‘K’ is a very bright and knowledgeable individual; a Russian historian who speaks English like (or even better than) a native. Frankly, I’ve heard worse diction from some of my fellow countrymen.
True, I have not yet had the opportunity to test him on classic horror films or the merits of vintage synthesisers, but as far as rail history in the Ekaterinburg region goes, he’s a veritable gold mine.
The anniversary alluded to in the heading of this article is the 100 year mark since the completion of the Trans-Siberian Railway. It’s a little more involved than first appearances suggest, as various stages of the railway were completed at different times; as finances and technology allowed.
“Built as a testament to national pride and also to unite the vast Siberian territory with existing Russian trains, the Trans-Siberian network took many years to complete. The undertaking was a colossal one that took place in some incredibly punishing landscapes.”
So, this year marks the completion of the final, final section; the stretch of line that facilitated the crossing of the Amur River. Although surely an important landmark (in both senses of the word), there is surprisingly little fanfare about this particular achievement today. The fireworks were all spent in 2001 to celebrate the centenary of the completion of the first version of the Tran-Siberian Railway.
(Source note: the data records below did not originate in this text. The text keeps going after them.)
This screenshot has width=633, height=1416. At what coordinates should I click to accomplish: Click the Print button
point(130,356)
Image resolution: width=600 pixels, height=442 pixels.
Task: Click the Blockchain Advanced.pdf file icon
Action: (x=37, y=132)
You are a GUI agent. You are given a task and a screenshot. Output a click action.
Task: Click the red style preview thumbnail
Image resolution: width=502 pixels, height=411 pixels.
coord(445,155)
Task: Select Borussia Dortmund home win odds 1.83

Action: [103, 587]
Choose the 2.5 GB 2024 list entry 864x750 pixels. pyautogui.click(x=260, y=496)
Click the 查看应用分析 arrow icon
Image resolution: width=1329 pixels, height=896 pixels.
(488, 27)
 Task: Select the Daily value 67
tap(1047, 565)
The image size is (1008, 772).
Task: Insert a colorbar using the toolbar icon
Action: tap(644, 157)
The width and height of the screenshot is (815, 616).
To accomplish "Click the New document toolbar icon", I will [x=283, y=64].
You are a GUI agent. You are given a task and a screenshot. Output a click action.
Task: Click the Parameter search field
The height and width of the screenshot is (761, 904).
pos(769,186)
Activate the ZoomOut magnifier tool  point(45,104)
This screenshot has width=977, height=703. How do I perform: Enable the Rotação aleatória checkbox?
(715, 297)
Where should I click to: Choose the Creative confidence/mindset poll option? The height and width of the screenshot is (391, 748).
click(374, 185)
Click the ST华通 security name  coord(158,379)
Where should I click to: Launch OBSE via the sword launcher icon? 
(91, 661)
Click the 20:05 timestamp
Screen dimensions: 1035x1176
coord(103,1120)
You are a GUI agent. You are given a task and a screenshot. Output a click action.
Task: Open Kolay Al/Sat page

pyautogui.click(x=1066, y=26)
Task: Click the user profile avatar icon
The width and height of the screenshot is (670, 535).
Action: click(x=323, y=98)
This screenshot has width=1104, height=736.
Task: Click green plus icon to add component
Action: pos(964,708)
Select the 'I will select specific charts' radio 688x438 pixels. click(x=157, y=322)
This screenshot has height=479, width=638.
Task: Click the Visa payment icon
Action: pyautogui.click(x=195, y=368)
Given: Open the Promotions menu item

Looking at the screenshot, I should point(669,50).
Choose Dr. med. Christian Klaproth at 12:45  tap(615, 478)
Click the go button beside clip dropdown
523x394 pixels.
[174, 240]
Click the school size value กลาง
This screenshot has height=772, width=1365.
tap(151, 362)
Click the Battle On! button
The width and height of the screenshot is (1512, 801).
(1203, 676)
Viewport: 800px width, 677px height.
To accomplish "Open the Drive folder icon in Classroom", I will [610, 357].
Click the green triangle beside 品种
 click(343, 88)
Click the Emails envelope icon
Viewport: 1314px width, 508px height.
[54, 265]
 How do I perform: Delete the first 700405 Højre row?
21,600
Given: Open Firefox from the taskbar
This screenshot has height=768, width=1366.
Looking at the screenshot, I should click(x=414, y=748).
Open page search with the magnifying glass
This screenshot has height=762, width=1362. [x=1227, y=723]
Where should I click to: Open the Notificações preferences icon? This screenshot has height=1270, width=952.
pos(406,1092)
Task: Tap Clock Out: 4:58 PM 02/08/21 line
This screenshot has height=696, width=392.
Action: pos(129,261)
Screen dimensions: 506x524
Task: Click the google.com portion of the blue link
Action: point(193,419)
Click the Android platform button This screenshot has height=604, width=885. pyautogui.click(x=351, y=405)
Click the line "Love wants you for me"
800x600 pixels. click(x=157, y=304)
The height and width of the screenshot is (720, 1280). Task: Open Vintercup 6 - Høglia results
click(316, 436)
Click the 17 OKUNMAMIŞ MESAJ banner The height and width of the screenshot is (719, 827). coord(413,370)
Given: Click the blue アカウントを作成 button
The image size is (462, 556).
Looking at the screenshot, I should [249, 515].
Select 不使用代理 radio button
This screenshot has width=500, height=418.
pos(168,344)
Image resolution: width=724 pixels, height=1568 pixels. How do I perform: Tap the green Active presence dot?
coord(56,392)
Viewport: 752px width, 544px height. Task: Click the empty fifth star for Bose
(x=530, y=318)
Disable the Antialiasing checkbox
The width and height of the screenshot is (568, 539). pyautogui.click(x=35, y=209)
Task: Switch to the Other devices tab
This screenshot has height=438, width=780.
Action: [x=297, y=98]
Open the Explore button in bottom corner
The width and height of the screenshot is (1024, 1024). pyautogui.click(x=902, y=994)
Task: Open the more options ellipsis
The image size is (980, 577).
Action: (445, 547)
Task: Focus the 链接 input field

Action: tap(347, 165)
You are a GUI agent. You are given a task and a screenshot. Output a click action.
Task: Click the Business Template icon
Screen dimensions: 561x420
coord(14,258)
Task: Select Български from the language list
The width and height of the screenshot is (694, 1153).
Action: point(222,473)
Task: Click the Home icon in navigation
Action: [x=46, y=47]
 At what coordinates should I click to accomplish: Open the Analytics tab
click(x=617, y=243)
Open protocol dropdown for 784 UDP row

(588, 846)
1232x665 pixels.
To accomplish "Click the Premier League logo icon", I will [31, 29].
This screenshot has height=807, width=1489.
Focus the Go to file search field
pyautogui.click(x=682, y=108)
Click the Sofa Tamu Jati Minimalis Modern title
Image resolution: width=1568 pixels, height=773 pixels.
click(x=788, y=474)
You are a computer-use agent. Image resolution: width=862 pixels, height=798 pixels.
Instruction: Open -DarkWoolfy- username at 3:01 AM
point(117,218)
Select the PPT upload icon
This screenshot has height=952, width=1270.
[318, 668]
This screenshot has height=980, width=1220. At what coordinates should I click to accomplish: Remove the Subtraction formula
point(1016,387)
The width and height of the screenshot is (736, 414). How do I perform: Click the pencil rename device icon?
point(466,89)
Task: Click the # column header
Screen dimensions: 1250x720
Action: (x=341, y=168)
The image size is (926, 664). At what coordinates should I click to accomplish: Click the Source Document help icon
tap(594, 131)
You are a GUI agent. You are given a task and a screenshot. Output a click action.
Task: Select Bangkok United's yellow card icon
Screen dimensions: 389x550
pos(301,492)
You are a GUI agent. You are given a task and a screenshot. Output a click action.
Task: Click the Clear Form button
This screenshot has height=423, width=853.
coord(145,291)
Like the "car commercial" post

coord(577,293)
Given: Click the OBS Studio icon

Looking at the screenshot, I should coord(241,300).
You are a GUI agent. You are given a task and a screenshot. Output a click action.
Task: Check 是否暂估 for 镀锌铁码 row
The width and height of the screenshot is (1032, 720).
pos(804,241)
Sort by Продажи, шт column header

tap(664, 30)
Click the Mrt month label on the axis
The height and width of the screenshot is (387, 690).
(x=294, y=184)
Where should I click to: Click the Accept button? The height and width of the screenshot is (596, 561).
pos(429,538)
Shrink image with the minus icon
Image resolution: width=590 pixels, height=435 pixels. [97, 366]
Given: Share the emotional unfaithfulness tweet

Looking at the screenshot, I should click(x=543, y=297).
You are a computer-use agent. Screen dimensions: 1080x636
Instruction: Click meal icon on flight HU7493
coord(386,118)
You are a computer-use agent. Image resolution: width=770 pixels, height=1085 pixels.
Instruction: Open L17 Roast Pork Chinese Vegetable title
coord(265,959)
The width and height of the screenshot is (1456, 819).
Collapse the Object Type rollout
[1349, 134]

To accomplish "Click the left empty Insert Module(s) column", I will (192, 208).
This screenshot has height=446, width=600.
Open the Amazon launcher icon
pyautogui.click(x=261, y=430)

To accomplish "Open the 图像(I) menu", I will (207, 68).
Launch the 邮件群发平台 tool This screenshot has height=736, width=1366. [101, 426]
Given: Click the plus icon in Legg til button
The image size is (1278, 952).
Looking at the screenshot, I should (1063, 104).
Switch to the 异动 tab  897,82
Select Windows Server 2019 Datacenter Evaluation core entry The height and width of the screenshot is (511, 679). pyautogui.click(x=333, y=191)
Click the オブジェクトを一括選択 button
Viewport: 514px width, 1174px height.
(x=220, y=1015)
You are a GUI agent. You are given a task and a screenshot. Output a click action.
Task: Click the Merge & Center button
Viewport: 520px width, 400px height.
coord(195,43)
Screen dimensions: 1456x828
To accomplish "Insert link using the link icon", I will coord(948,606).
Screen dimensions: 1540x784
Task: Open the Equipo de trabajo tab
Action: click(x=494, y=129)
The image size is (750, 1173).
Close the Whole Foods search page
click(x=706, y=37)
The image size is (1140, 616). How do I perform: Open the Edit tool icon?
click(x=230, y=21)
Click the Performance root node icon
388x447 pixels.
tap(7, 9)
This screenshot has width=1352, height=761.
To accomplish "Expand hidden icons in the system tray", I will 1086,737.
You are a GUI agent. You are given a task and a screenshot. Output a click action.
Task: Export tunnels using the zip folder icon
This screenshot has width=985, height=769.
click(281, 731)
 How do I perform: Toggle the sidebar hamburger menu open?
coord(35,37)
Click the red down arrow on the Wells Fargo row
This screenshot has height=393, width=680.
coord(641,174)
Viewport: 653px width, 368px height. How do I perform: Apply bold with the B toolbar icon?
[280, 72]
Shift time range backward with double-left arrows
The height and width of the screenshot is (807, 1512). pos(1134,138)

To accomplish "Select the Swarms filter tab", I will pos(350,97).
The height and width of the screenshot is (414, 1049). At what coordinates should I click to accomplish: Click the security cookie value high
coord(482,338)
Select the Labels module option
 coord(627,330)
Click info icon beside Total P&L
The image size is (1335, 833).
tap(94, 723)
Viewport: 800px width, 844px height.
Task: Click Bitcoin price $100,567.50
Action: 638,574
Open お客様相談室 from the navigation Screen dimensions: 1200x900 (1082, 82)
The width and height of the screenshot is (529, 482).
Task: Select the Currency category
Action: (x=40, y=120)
This had been completed in sections, allowing a connection (originally) between Chelyabinsk in the West and Vladivostok in the East. However, the crossing the Amur also allowed access to Vladivostok, so what is going on?
Looking a vintage map (thanks K) of the Trans-Siberian, it all becomes clear: the Baikal-Vladivostok link got there first by traversing Northern China following a deal with the Chinese government. The Russians even forced through their preference of a wider line gauge than the Chinese used domestically, making the railway a truly all-Russian affair.
However, establishing an alien object in a foreign land is always risky, especially when xenophobia or nationalism rears its head. Sure enough, the late 19th Century saw an anti-foreigner movement within China, and what better target than a foreign construction established purely for Russian convenience (that paid no heed to Chinese norms of functionality)? Militant damage to this iron interloper convinced the Russians that another way was needed, literally.
The only solution was to circumnavigate Chinese territory altogether by diverting the rail route North over difficult ground that not only required over 2000km of new track to be built, but the crossing of the mighty Amur River itself. This feat was achieved through the construction of complicated bridges across rivers in the area including a 2km span across the Amur itself.
So, why no Amur-rail celebration? Well, although significant (especially in terms of civil engineering), it was ultimately a correction of something that had been achieved before: that crucial link to Vladivostok. It was also born of necessity rather than desire, and added 600Km to the journey as-the-crow-flies (the remaining length of track was for required for route diversion). So, more of a correction then than anything, with the physical achievement standing luminous in the background.
Ultimately, no one cares how clever the bridge builders were if, even through no fault of their own, they add 600Km to the journey, right?